Just caught something interesting at Consensus that's been stuck in my head. Chappy Asel, who used to work on Apple Intelligence before starting The AI Collective, made a point that kind of flipped how I was thinking about crypto and AI convergence.



Most people are hyped about crypto powering consumer AI chatbots, right? But that's not really the play. The real thing is way more infrastructure-focused. When autonomous agents start making financial decisions at scale, they need payment systems that can handle micro-transactions with zero latency. No humans in the loop, just pure machine-to-machine commerce.

Stablecoins already do 24/7 settlement. Smart contracts handle programmable execution. Combine those two and you've got the plumbing for what Asel calls agentic payments. It's less about crypto being cool and more about it being the only practical rails that work for this.

Here's the thing though - the demand isn't really there yet. AI agents are still early, and most companies are still comfortable with centralized APIs and traditional payment infrastructure. So the narrative is moving faster than actual adoption, which is typical for this space.

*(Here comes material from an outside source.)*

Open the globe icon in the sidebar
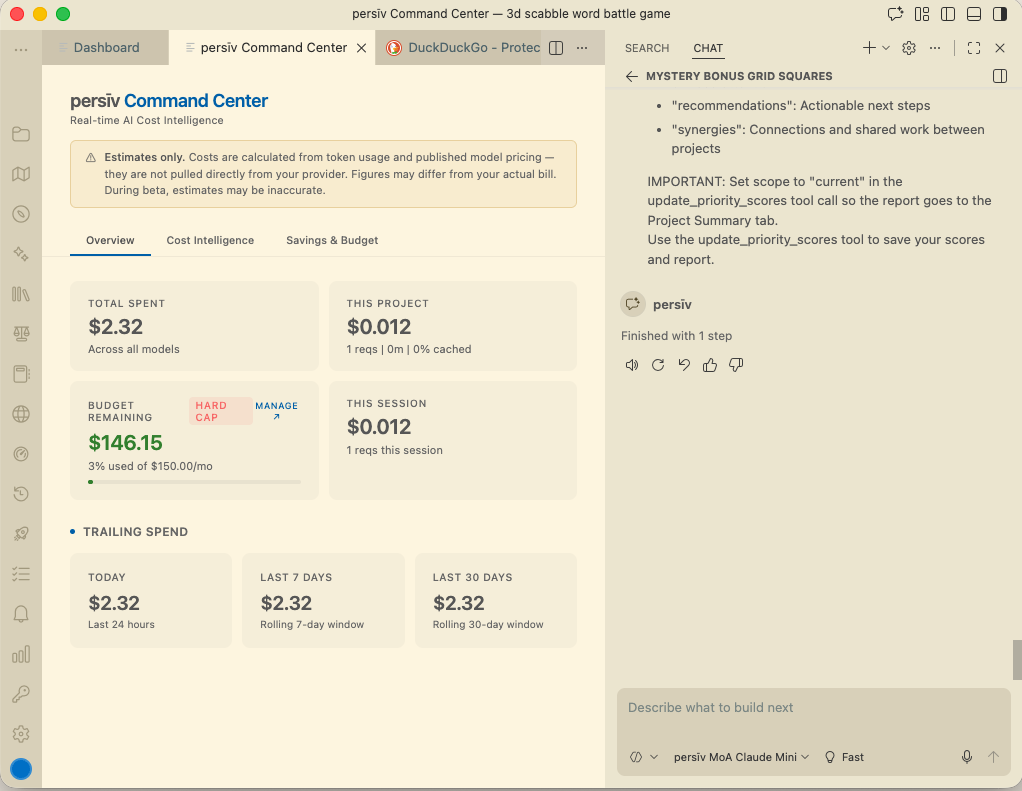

But Asel pointed out something else that might matter more in the near term. The real competitive advantage in AI right now isn't better models. It's compute, data centers, and energy access. That's what's actually driving decision-making. And this is where crypto miners and other infrastructure players are already repositioning. They built out hardware and power capacity for mining, and now that same infrastructure works perfectly for AI workloads.

So the crypto and AI overlap might not be consumer-facing at all. It might be pure infrastructure play - the unglamorous but essential stuff that makes everything else possible.

The broader point? Crypto's always had a user adoption problem, partly because it's hard to use. But AI agents don't need MetaMask tutorials or seed phrase help. They think in code. If autonomous software becomes a real economic force, crypto might finally have found users who actually get it.

Worth paying attention to how this develops. The infrastructure angle feels more grounded than the chatbot narrative, and honestly, that's usually where real value ends up.